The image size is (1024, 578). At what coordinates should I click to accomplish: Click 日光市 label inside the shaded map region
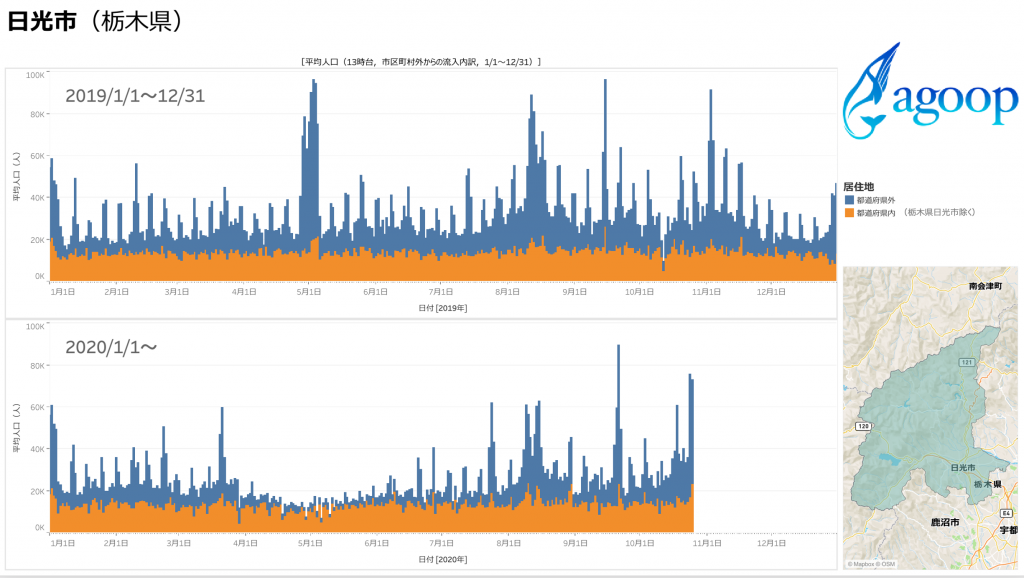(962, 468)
---
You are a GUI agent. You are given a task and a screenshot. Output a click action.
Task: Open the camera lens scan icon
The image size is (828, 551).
--
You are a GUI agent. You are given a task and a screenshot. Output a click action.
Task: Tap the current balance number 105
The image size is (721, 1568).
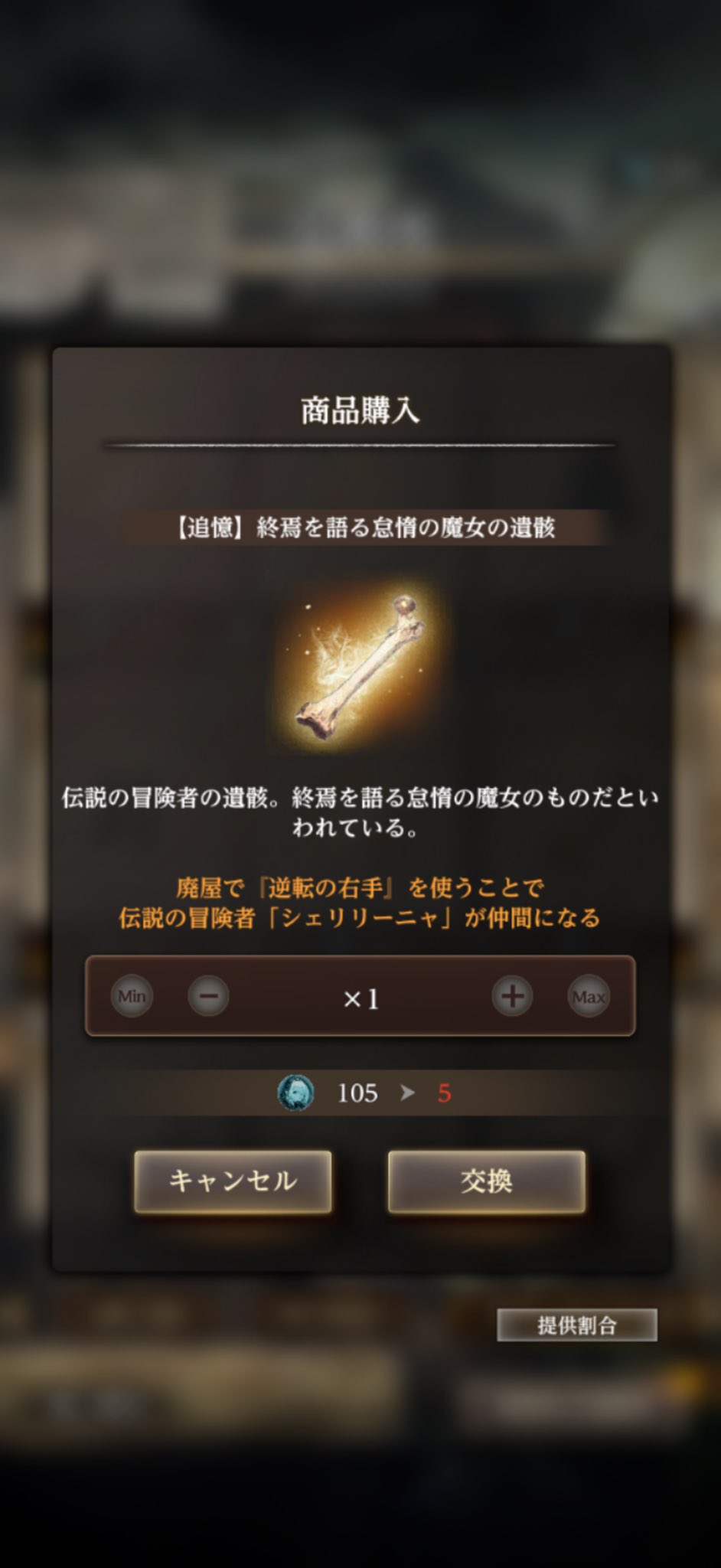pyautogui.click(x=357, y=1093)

TASK STATEMENT: Only the lines above starting at the one containing "Task: Open the camera lens scan icon" and ending at the one containing "The image size is (828, 551).", both included, are to be returned, exactly as they read.

EXERCISE SOLUTION:
Task: Open the camera lens scan icon
The image size is (828, 551).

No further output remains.